A reivindicação de uma relação mais harmônica entre a sociedade humana e a natureza parece ser uma novidade do último terço do século XX, ao menos desde a época moderna. A grande maioria de ambientalistas consideram que foi o industrialismo que gerou uma consciência de dominação destrutiva sobre o meio ambiente, e apenas a partir de sérios e amplos problemas ambientais dos anos 1960 começou-se a gerar uma consciência ambiental crítica e comprometida. Segundo esta versão, que é a mais comum, até os críticos mais ferrenhos do sistema capitalista, como Marx e Engels, teriam compartilhado a visão destrutiva da natureza. Vários ecossocialistas apoiam esta versão e sustentam a necessidade de melhorar ou corrigir o materialismo histórico com um enfoque ecológico. Certamente esta interpretação do pensamento marxista foi várias vezes contestada por vários autores em artigos acadêmicos, mas sempre de forma parcial.
O livro de Paul Burkett é uma resposta exaustiva a estas interpretações. Mediante uma bela exposição da relação entre o pensamento marxista e a problemática ambiental, chega a três conclusões. Primeiro, que o materialismo histórico de Marx contém uma teoria da coevolução sociedade-natureza que, longe de desmerecer o papel da natureza na evolução da sociedade, permite entender suas inter-relações. Segundo, que a aplicação de tal método ao sistema capitalista, refletida em sua principal obra O Capital e em outras secundárias, explica por quê e como o sistema capitalista leva consigo a tendência a considerar a natureza somente como mercadoria que pode gerar lucro privado, e não como uma riqueza em si e parte do bem-estar da sociedade humana. E, terceiro, que a superação do sistema capitalista por uma sociedade de produtores associados — objetivo de toda atividade política e intelectual de Marx — leva a estender a responsabilidade social a uma responsabilidade para com a natureza externa, e assim acaba com a separação dos produtores de suas condições naturais de vida e com a objetificação da natureza em dinheiro, assim como todo o produto do trabalho humano.

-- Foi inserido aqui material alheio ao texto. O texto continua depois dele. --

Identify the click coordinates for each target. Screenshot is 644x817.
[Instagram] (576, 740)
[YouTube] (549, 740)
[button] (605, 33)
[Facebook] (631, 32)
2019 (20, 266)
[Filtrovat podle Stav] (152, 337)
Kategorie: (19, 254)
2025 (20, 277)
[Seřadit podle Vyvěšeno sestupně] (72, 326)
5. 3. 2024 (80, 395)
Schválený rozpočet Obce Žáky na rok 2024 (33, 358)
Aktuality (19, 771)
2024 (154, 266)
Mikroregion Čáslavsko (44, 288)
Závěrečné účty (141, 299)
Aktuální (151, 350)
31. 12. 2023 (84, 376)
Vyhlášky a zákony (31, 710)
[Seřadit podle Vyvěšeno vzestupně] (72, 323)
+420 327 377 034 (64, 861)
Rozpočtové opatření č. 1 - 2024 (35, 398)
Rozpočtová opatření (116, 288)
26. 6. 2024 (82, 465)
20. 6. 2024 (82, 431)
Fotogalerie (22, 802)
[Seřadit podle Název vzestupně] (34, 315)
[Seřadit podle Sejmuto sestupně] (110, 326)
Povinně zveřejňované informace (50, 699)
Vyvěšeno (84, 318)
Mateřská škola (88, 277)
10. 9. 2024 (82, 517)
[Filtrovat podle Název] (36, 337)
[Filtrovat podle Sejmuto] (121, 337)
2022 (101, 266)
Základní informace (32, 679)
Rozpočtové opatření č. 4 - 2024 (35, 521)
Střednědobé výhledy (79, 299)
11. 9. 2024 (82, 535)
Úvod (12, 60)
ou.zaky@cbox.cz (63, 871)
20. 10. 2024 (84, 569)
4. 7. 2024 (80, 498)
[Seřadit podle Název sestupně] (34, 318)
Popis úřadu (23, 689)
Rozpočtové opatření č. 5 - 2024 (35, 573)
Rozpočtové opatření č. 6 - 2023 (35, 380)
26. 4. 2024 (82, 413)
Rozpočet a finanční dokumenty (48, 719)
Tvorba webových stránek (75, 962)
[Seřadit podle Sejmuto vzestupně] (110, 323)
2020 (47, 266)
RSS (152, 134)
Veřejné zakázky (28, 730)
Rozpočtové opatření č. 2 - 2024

Deste modo, o livro de Burkett responde as três críticas mais comuns feitas a Marx: a) que Marx teria uma visão produtivista, a partir da qual o desenvolvimento capitalista das forças produtivas permitiria solucionar qualquer barreira natural. Também, nessa crítica, o comunismo seria visto como uma extensão e racionalização da dominação do ser humano sobre a natureza. Portanto, tanto o capitalismo como o comunismo mostram um antagonismo inevitável entre a humanidade e natureza. b) que a análise de Marx a respeito do capitalismo exclui ou desmerece a contribuição da natureza à produção. Isto se aplicaria, especialmente, a teoria do valor-trabalho. E c) que a crítica de Marx às contradições do capitalismo nada tem a ver com a natureza ou com as condições naturais de produção. Cada uma destas críticas é desmontada por Burkett com amplas referências documentais. Mas a importância do trabalho de Burkett não é somente, nem principalmente, a reivindicação do papel da natureza no pensamento marxista. Um terço do livro está dedicado a mostrar a utilidade da interpretação marxista para entender a crise ambiental contemporânea, assim como as condições socioeconômicas necessárias para uma saudável e sustentável coevolução entre a sociedade e a natureza.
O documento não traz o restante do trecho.